Bombardier is involved in such things as landing gear noise reduction, wing tip/flap noise reduction and slat noise reduction in collaboration with the University of Toronto and McGill University and the Green Aviation Research and Development Network (GARDN). GARDN is an industry-led consortium of 40 public and private sector partners, including industry heavyweights like Bombardier, Pratt & Whitney Canada, CMC Electronics and Bell Helicopter. It is targeting what it refers to as the “valley of death” in the innovation supply chain, which includes prototyping, testing and demonstration of early-stage, pre-competitive research on next-generation aircraft, engines and avionics systems.
“Low noise can be a competitive advantage as some airports charge noise related fees in 22 countries and some aircraft are not even allowed to operate in some countries,” Colavincenzo said.
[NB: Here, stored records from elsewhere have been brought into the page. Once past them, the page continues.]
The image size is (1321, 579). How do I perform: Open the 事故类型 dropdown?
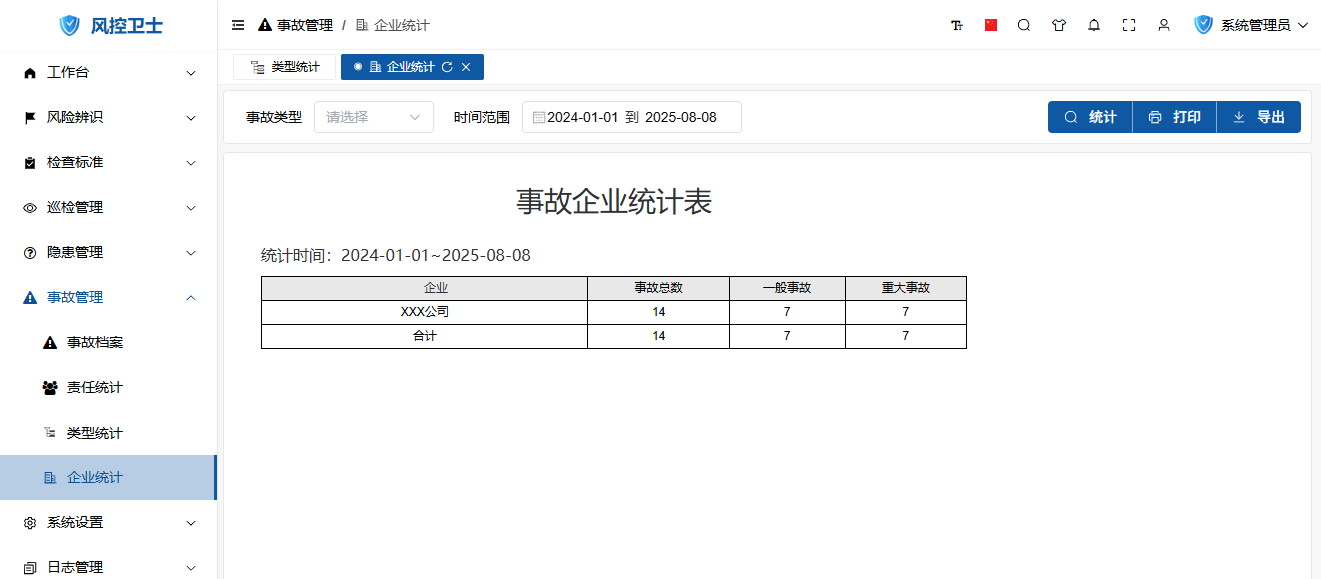click(374, 117)
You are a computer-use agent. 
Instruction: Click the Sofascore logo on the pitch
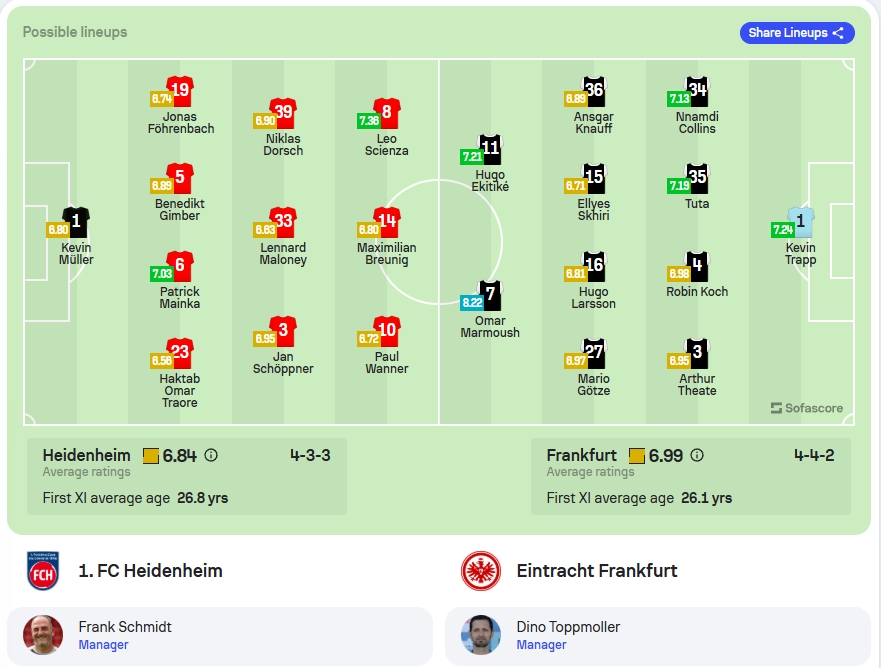(x=807, y=408)
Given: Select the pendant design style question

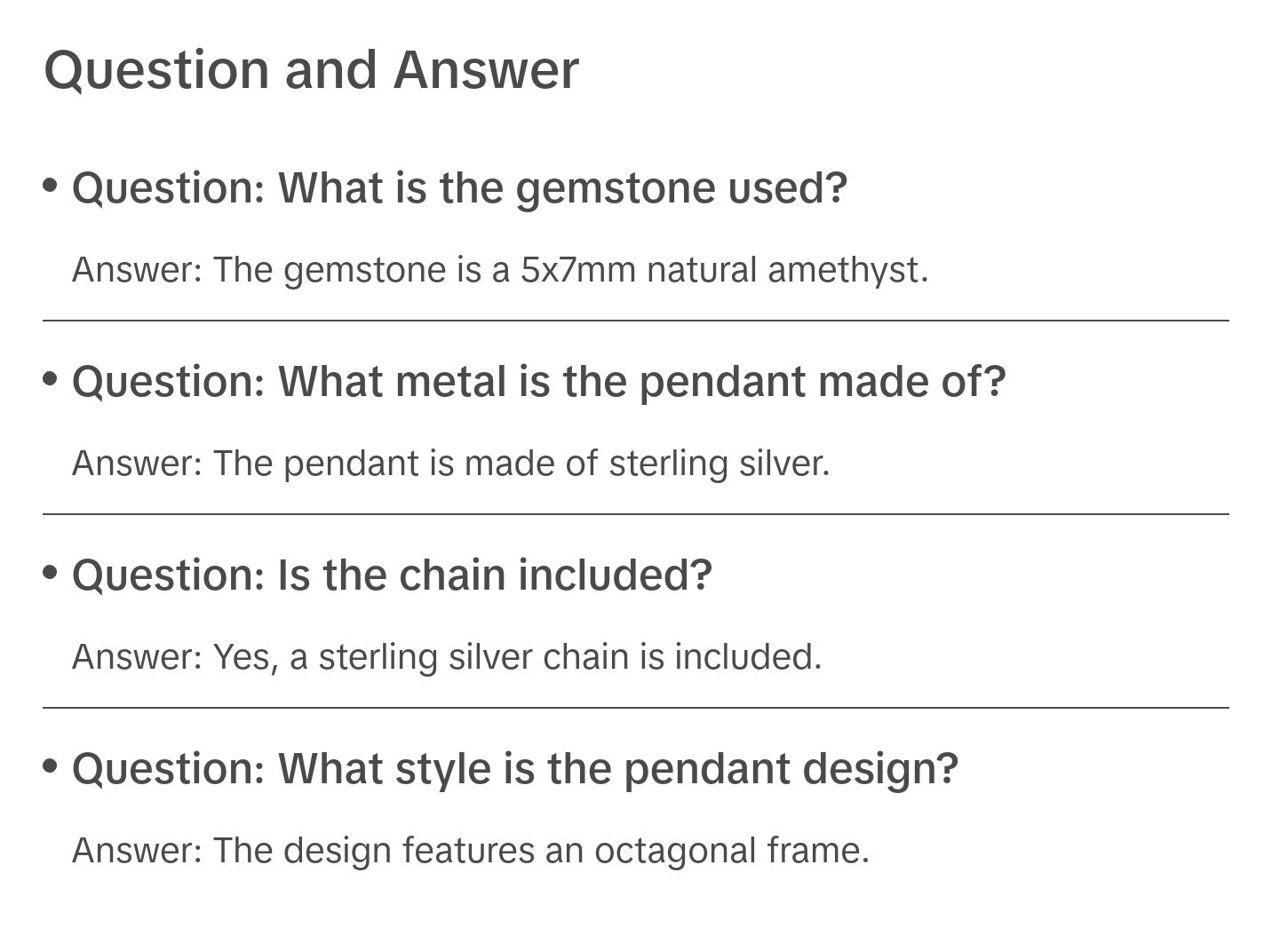Looking at the screenshot, I should click(x=515, y=769).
In addition to noise limits being a major issue in Europe, people in general are “shocked” the aviation industry is still using leaded fuel and are demanding more environmentally friendly products, said Boyd Rodeman, engineering specialist and compliance lead at Textron Aviation.
In North America, Phase One of a Piston Aviation Fuel Initiative is underway to facilitate the development of unleaded aviation gas or Avgas with the least impact on existing fleets. Phase Two in 2016 will see engine and aircraft testing on two selected fuels supported by the National Research Council and Transport Canada. “Alternative fuel solutions come in many forms, including unleaded Avgas, Jet A and Biofuel blends,” he said.
Cost is the key barrier to the development biofuels as 85 per cent of its cost is in the feedstock, according to the University of Toronto’s Murray Thomson. UofT is part of BioFuelNet Canada along with several other Canadian universities, industry partners and government representatives involved in initiatives to accelerate the development of sustainable advanced biofuels. He estimated the cost of biofuel at $1.23-$1.53 per litre and expects 1.3 billion gallons to be produced over the next few years.
Air Canada expects to realize a 1.5 per cent improvement in fuel efficiency and 50 per cent reduction in CO2 emissions by 2020 and have carbon neutral growth after 2020, according to Mena Salib, manager of aircraft noise and emissions.
“Airlines have to charge additional fees to passengers to offset their carbon footprint and the only solution is sustainable fuels,” he said. “Air Canada is continuing its fleet renewal and is one of the most fuel efficient airlines in the world.”
IATA is projecting 4.1 per cent annual growth in passenger traffic over the next 20 years, or double the current traffic to 7.3 billion passengers by 2034, Salib noted. “What Air Canada has done is support the advancement of sustainable fuels and supports a Canadian-made solution. Twenty per cent of a ticket price is for fuel. Adding to that price is not a viable solution. One per cent of Air Canada fuel is 42 million litres, so we need availability and consistency of supply (of biofuels) with no segregation requirements. We’re looking for a partnership similar to many airlines in the United States.”